The molecular mechanism of drought response has been extensively investigated in plants [15], [22] and many biochemical pathways and numerous genes proved to be involved. In the area of plant disease resistance, progress has been significant in understanding the molecular mechanisms of disease resistance in recent years [13], [29]. Although many advances have been made in understanding host resistance to Aspergillus infection and aflatoxin contamination [9], [17], little is known about the molecular mechanisms of drought stress-drought tolerance and resistance to A. flavus infection and afltoxin contamination. Because of the complexity of gene expression in plants under biotic and abiotic stresses, large scale analytic methods of gene expression should be applied. With the development of functional genomics, several techniques of gene expression analysis such as expressed sequenced tags (ESTs) and microarray have been used to study drought tolerance and disease resistance [12], [24], [40].
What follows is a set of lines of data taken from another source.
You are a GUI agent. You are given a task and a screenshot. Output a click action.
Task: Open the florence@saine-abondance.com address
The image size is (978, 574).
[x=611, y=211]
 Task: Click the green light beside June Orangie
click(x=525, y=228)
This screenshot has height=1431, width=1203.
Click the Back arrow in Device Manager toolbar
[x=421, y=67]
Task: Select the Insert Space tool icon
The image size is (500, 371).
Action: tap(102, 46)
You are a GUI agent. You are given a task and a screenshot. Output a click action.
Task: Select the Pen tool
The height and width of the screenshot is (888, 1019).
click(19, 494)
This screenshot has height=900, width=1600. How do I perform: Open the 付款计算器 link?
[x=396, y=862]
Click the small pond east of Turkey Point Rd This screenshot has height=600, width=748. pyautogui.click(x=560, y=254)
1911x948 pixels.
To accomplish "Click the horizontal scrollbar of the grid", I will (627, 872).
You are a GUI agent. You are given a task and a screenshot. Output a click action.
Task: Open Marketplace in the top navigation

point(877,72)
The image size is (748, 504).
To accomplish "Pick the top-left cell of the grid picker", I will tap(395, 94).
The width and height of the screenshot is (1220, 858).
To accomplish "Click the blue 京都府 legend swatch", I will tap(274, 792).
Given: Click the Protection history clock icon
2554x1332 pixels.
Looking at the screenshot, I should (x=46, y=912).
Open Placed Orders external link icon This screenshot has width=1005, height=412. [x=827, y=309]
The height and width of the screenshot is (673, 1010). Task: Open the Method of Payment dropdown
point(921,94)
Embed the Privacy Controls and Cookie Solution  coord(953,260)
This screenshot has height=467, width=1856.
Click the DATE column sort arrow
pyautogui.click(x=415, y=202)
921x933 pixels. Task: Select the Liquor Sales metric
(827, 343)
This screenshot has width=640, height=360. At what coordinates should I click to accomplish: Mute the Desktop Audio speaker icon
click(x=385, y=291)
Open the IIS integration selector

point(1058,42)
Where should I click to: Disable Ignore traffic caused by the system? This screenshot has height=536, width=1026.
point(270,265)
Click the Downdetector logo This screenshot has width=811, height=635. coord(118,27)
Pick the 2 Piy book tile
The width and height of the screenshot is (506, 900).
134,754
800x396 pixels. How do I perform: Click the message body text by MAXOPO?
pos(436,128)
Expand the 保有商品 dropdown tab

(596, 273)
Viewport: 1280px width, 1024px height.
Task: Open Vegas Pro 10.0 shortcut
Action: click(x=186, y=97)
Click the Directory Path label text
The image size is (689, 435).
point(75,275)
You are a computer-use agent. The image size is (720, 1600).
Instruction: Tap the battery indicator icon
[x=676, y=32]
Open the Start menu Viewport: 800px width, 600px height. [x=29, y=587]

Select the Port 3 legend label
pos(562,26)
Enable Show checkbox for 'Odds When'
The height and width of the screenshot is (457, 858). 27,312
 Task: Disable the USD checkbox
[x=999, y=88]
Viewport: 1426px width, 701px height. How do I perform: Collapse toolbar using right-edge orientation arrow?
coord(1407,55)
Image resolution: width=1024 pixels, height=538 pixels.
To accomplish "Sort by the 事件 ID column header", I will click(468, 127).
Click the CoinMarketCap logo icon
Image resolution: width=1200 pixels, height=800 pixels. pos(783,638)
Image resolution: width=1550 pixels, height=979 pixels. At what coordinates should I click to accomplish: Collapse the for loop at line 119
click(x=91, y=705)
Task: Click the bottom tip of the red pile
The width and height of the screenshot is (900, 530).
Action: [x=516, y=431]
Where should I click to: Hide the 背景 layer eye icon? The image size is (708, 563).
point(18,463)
To prevent pre-harvest aflatoxin contamination, it will be necessary to have a more detailed understanding of the expression and function of the genetic material of peanut in response to the stresses and to develop specific gene probes for use in breeding resistant cultivars. The cDNA libraries for ESTs were constructed from immature pods of peanut line A13 (tolerant to drought stress and pre-harvest aflatoxin contamination) [28]. The objectives of this research were to identify the differentially expressed genes in response to A. parasiticus challenge under drought stress and to explore the mechanism of the resistance. In this paper, we report the identification and characterization of the expression patterns of the resistant genes or cDNAs in response to A. parasiticus infection and drought stress using microarray analysis and real-time PCR.